When independent-minded, entrepreneurial journalists get together, they can create great things.
Kyle Villeman, founder of The Assembly, a newsletter-based journalism startup in North Carolina, launched his publication as a way to tell impactful and big stories about the state university system that he felt deserved more attention. “I kept asking smart people whether we could build a platform to pay good writers good money to spend time on big stories,” he says of The Assembly’s launch during the pandemic.
“Since then, we have focused on power and place in North Carolina and that comes in so many different forms. Initially it was very much about politics and higher education and who was doing what with that institution. We still do a lot of that, we still hit very hard, but we also want to explain and bring a state to light and talk about cultural power and people power and place in many ways.”
Part of the stories he feels deserve attention are those pertaining to food — not just restaurants as places to go, but the way food arrives on plates, the policy surrounding it and the people who make it possible for us to eat.
Enter Hanna Raskin, founder of The Food Section, who launched her newsletter during the pandemic after 10 years as the food editor and critic for the Charleston Post and Courier.
“The pandemic made it clear to me, as I was covering everything that was happening, that my readers really relied on me,” she says. “Restaurant workers were afraid to go to work, restaurant patrons who didn’t know how to support business owners. I was getting calls, in some cases, from tearful employees who were scared to go to work. There were so many people across the south had no one to call. It became clear to me that food journalism needs to exist not just here in Charleston but throughout our region. Food is the center of almost every important story. If we’re talking about holding power to account and challenging authority when necessary, that is the ultimate food story.”
Raskin launched The Food Section as a newsletter through a grant from Substack, teaming up with Villeman after that funding ended and at the same time Villeman was looking to expand his network across the state, beyond the original audiences of Willmington and the Research Triangle area of Raleigh, Durham and Chapel Hill.

TASK REQUIREMENTS:
**a)** In the article about The Assembly and The Food Section, how long did Hanna Raskin serve as food editor and critic for the Charleston Post and Courier before launching her newsletter?
**b)** Extend the article about The Assembly and The Food Section, picking up right after its final sentence.

INFORMATION SHOWN:
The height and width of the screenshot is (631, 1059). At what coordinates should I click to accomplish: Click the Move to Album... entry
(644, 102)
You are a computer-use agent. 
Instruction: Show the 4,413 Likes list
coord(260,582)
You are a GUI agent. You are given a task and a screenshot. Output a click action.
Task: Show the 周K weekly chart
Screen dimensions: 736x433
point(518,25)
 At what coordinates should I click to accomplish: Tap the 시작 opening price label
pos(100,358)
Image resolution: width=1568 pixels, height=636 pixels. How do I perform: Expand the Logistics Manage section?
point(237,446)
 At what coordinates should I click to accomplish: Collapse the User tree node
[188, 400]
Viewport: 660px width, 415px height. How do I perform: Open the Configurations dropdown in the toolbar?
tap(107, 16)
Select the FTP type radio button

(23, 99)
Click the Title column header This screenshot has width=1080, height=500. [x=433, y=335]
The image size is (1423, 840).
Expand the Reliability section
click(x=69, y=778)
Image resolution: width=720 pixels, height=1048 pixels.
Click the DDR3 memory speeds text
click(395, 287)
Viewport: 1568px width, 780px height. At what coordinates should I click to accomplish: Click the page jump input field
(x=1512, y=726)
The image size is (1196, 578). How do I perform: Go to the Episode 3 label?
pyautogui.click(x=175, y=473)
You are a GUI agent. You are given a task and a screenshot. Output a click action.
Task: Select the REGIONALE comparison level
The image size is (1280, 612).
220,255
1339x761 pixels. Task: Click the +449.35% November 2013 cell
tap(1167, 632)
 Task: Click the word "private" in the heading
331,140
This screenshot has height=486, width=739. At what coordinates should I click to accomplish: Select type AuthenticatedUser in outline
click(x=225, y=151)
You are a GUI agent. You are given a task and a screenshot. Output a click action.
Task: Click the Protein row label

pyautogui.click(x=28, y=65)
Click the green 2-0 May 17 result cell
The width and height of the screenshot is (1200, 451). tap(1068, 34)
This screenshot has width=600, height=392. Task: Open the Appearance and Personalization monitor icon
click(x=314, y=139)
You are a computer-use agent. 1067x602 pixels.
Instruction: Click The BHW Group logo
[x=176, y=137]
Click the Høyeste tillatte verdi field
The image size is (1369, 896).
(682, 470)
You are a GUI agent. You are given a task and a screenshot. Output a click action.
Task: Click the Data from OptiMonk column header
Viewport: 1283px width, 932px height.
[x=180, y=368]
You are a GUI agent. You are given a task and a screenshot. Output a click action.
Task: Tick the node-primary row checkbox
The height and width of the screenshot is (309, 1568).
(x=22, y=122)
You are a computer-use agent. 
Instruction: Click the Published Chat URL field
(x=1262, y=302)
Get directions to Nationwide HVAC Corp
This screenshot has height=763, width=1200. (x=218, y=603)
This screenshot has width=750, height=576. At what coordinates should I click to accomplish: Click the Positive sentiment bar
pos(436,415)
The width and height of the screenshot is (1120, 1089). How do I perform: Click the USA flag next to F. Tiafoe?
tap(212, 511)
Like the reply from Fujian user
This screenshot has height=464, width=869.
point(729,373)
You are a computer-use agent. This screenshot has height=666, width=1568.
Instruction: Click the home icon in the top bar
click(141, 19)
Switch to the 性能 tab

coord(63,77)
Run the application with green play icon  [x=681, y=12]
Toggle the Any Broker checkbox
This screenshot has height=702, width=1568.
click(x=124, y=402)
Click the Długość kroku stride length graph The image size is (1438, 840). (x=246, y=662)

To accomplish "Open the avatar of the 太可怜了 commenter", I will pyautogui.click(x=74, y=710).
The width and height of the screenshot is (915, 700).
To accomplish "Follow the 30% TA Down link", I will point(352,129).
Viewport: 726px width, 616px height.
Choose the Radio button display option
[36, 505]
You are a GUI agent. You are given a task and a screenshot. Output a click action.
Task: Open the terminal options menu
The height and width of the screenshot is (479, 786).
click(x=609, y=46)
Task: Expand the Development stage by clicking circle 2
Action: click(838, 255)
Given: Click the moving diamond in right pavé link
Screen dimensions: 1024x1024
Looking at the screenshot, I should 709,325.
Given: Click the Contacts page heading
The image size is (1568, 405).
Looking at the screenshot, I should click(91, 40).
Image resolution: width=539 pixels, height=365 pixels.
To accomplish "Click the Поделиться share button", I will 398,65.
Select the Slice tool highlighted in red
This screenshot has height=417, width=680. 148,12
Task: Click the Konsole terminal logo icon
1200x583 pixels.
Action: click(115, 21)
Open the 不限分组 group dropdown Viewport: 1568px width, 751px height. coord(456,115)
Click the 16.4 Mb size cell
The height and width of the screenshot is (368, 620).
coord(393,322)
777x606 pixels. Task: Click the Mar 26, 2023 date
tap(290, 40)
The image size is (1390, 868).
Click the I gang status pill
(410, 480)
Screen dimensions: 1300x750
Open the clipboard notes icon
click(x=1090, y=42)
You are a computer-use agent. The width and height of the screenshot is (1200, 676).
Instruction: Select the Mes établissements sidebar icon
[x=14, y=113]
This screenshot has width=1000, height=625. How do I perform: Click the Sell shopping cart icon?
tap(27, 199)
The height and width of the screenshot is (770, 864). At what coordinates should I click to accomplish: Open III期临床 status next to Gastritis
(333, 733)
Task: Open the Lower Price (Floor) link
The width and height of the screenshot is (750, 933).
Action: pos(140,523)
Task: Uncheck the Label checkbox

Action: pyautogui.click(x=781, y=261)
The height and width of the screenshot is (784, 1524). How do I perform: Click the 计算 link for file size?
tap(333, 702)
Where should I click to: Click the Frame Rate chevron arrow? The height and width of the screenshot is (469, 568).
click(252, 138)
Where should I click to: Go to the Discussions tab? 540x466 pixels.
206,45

ANSWER LIST:
**a)** 10 years.

**b)**
“The core for us is, as The Assembly, we’re going to put money out there to help hire food writers in the cities we’re expanding to. They’re going to report to Hanna. She will edit them and craft amazing journalism. They’ll go into our products and her products as appropriate. The end result is the beginning of a food newsroom in North Carolina at the tutelage and direction of a great food editor and good journalism in the cities for our existing audience, as well as Hanna’s southern-based audience,” Vileman says.
They share a passion for serving their readers — all subscribers — and providing well-written and researched news going a little deeper and a little beyond what they might read in other publications.
“Personally, I care deeply about North Carolina and its people and the journalism informing them,” Raskin says. “I respect what The Assembly is doing and understand the story is not being fully told without food being part of it. It’s really important for me to bring strong, rigorous, independent journalism first to North Carolina, and the second part, professionally, is to build the Food Section beyond a one-person newsletter to a network across the region. The hope is that we can make this work in North Carolina, we can make it work in Georgia, we can make it work in Tennessee. There are a lot of independent, upstart, really smart media organizations that need to be telling food stories and don’t know how. My hope is that’s the way the Food Section is going to grow.”
The Assembly, a digital magazine about the people, institutions, and ideas that shape North Carolina, recently partnered with The Food Section, a newsletter that covers food and drink in the American South. Kyle Villemain and Hanna Raskin, founders of The Assembly and The Food Section, respectively, discuss what their partnership means for the Carolinas and beyond.